═════ Records provided

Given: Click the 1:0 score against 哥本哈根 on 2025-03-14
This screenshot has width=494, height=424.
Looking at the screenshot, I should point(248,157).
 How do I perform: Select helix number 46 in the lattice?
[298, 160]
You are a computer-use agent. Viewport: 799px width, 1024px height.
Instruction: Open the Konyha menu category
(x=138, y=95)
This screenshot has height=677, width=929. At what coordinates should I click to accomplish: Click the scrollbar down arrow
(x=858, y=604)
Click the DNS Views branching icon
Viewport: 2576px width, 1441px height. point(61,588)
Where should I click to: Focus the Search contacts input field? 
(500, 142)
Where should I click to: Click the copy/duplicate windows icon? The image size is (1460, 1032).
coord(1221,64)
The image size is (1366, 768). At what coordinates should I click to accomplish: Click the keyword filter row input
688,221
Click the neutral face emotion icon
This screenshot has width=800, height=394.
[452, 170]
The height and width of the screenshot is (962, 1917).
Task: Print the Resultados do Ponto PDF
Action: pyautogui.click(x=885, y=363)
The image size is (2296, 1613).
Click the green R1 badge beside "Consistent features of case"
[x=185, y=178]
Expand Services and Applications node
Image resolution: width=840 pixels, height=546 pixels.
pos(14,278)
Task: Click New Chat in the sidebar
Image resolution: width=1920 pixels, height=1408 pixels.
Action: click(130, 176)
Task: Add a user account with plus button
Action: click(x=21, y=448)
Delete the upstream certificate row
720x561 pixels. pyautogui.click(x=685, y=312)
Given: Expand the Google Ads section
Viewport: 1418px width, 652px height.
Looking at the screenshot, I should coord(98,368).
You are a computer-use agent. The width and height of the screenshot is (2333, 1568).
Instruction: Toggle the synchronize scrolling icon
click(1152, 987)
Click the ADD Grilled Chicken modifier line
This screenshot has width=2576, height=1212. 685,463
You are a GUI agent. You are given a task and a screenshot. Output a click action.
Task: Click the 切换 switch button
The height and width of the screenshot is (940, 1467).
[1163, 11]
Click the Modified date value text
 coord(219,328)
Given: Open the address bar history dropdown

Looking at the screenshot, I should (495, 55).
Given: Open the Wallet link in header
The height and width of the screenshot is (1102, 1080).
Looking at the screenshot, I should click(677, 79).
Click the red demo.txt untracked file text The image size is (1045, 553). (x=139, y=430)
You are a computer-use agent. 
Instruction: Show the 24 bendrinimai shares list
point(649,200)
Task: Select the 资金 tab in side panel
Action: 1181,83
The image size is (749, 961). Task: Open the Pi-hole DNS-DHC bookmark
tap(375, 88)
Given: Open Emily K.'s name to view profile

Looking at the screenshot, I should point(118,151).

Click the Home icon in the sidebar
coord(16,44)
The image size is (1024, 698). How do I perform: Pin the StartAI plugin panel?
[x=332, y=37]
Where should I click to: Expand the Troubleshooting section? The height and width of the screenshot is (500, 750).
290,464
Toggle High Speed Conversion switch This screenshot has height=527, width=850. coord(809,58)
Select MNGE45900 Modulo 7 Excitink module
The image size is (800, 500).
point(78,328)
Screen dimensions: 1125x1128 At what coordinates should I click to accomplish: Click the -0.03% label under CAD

══════════

Task instructions: Reproduce every one of the records above, word for word and in the same order.

Task output:
Given: Click the 1:0 score against 哥本哈根 on 2025-03-14
This screenshot has width=494, height=424.
Looking at the screenshot, I should point(248,157).
 How do I perform: Select helix number 46 in the lattice?
[298, 160]
You are a computer-use agent. Viewport: 799px width, 1024px height.
Instruction: Open the Konyha menu category
(x=138, y=95)
This screenshot has height=677, width=929. At what coordinates should I click to accomplish: Click the scrollbar down arrow
(x=858, y=604)
Click the DNS Views branching icon
Viewport: 2576px width, 1441px height. point(61,588)
Where should I click to: Focus the Search contacts input field? 
(500, 142)
Where should I click to: Click the copy/duplicate windows icon? The image size is (1460, 1032).
coord(1221,64)
The image size is (1366, 768). At what coordinates should I click to accomplish: Click the keyword filter row input
688,221
Click the neutral face emotion icon
This screenshot has width=800, height=394.
[452, 170]
The height and width of the screenshot is (962, 1917).
Task: Print the Resultados do Ponto PDF
Action: pyautogui.click(x=885, y=363)
The image size is (2296, 1613).
Click the green R1 badge beside "Consistent features of case"
[x=185, y=178]
Expand Services and Applications node
Image resolution: width=840 pixels, height=546 pixels.
pos(14,278)
Task: Click New Chat in the sidebar
Image resolution: width=1920 pixels, height=1408 pixels.
Action: click(130, 176)
Task: Add a user account with plus button
Action: click(x=21, y=448)
Delete the upstream certificate row
720x561 pixels. pyautogui.click(x=685, y=312)
Given: Expand the Google Ads section
Viewport: 1418px width, 652px height.
Looking at the screenshot, I should coord(98,368).
You are a computer-use agent. The width and height of the screenshot is (2333, 1568).
Instruction: Toggle the synchronize scrolling icon
click(1152, 987)
Click the ADD Grilled Chicken modifier line
This screenshot has width=2576, height=1212. 685,463
You are a GUI agent. You are given a task and a screenshot. Output a click action.
Task: Click the 切换 switch button
The height and width of the screenshot is (940, 1467).
[1163, 11]
Click the Modified date value text
 coord(219,328)
Given: Open the address bar history dropdown

Looking at the screenshot, I should (495, 55).
Given: Open the Wallet link in header
The height and width of the screenshot is (1102, 1080).
Looking at the screenshot, I should click(677, 79).
Click the red demo.txt untracked file text The image size is (1045, 553). (x=139, y=430)
You are a computer-use agent. 
Instruction: Show the 24 bendrinimai shares list
point(649,200)
Task: Select the 资金 tab in side panel
Action: 1181,83
The image size is (749, 961). Task: Open the Pi-hole DNS-DHC bookmark
tap(375, 88)
Given: Open Emily K.'s name to view profile

Looking at the screenshot, I should point(118,151).

Click the Home icon in the sidebar
coord(16,44)
The image size is (1024, 698). How do I perform: Pin the StartAI plugin panel?
[x=332, y=37]
Where should I click to: Expand the Troubleshooting section? The height and width of the screenshot is (500, 750).
290,464
Toggle High Speed Conversion switch This screenshot has height=527, width=850. coord(809,58)
Select MNGE45900 Modulo 7 Excitink module
The image size is (800, 500).
point(78,328)
Screen dimensions: 1125x1128 At what coordinates should I click to accomplish: Click the -0.03% label under CAD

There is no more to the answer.